I used to love to hate Taylor Swift. It was mostly her *surprised* face that got me. She was a superstar and must have understood this, yet she would win an award and don this shocked face every. single. time. It felt phony to me. I wasn’t buying what she was selling.
Things have changed big time though, and now I’m obsessed with Taylor Swift. If you watched this speech at the GRAMMYs Monday night and didn’t want to shout “YES! TELL ‘EM!” at your TV, then you may want to verify that you have a soul.
In just a few years, Taylor has become a confident artist who knows how hard she’s worked. Sure, she truly is surprised when major things happen, but she also isn’t afraid to be proud of her insane accomplishments.
While we might not all be winning GRAMMYs and selling out tours, in some way in our own careers we are all Taylor Swift trying to graduate past the surprised face stage. There’s often this vague pressure to justify your own professional victories. I don’t know if this is a female thing or if it’s a young professional thing, but I experience it regularly, and I know a lot of my friends do too.
You get promoted faster than someone who’s worked at your company longer. You landed a big assignment that someone else was eyeing. These things can make you feel like you owe someone an explanation or an apology.
It’s great to be humble. It’s great to appreciate people who have supported you along the way. It’s not great to diminish your own accomplishments and hard work. It’s not great to question whether you really deserve the success you’re enjoying. That speech at this year’s GRAMMYs brought this idea front and center.
Remember: you can be likeable and humble, while still owning every ounce of the success you’ve worked tirelessly to get.

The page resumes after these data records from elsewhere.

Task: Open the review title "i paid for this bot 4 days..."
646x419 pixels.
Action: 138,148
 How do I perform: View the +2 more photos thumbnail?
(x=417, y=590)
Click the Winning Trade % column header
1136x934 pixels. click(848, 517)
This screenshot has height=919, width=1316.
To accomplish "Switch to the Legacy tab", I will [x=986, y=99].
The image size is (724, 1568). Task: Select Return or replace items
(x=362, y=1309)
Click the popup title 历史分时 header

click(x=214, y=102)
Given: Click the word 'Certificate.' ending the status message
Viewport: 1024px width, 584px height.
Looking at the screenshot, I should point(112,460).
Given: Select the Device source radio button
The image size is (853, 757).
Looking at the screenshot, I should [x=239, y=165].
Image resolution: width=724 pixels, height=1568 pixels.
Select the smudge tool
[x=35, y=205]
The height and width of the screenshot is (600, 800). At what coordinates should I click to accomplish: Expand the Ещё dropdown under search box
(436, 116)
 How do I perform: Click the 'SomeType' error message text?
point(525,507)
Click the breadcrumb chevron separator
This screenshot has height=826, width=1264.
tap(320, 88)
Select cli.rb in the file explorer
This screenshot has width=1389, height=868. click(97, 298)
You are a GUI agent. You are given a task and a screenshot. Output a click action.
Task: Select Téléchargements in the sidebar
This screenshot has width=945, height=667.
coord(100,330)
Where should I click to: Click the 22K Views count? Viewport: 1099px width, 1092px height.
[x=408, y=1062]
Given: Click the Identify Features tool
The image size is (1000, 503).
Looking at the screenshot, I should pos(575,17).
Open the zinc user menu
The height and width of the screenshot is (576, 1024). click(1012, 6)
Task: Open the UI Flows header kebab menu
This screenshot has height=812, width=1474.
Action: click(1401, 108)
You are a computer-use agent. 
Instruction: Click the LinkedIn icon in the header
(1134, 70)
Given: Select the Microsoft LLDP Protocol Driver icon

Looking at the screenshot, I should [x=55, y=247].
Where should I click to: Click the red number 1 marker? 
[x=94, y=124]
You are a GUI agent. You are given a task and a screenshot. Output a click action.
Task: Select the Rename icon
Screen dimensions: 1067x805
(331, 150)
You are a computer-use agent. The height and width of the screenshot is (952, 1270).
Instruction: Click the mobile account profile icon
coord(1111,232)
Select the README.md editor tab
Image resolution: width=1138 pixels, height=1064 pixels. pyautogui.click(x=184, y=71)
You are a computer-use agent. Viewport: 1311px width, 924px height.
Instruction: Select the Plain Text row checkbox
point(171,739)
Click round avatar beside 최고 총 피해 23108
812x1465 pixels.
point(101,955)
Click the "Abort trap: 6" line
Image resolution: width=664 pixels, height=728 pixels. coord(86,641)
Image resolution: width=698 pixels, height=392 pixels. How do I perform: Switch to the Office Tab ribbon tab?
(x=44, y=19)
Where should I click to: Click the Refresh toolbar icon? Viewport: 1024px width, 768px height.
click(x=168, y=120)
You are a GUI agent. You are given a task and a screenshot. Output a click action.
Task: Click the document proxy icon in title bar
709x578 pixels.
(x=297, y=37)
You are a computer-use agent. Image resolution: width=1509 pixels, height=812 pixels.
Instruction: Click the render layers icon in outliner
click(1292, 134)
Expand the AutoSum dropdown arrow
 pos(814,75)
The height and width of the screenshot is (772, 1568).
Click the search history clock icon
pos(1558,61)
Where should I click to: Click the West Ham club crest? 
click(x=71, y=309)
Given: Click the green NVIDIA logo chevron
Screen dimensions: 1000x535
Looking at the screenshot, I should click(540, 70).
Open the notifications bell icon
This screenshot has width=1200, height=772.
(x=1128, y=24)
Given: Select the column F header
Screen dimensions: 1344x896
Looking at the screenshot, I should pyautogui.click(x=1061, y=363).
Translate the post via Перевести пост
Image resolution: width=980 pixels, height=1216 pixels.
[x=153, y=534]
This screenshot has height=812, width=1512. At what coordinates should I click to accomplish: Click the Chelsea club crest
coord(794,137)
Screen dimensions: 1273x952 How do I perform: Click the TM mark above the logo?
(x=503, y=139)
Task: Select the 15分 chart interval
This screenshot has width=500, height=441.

After further consideration, I think I may actually be working to get out of my own *surprised face* stage of my career. I find that when I’m at a networking event, I have a tough time talking about my writing projects when asked. I don’t want anyone to think I’m bragging, and yet I work very late nights and on weekends specifically so I can earn my bylines. Sometimes I find myself listing the names of the publications I’ve written for and then trying to dismiss it all away with “It was just once or twice” or “I got really lucky.”
When you think about it, that’s (on a much smaller scale) like hearing your name called for an award and pretending to be shocked. I’m trying to really drive home the point that I’m modest, when I really should just be proud of my accomplishments and my hard work. No one likes fake surprised Taylor. Everyone loves confident, proud, thankful Taylor. I need to take this to heart with my own business.
If we take one thing away from the 2016 GRAMMYs, besides the fact that Sam Hunt is a complete smokeshow, I’d urge each one of us to stop shying away from our accomplishments. You put in the hours and the brain power. Don’t apologize when it pays off. Value your own time. Appreciate your success and help others who haven’t gotten to where they want to be yet, but don’t diminish your hard work.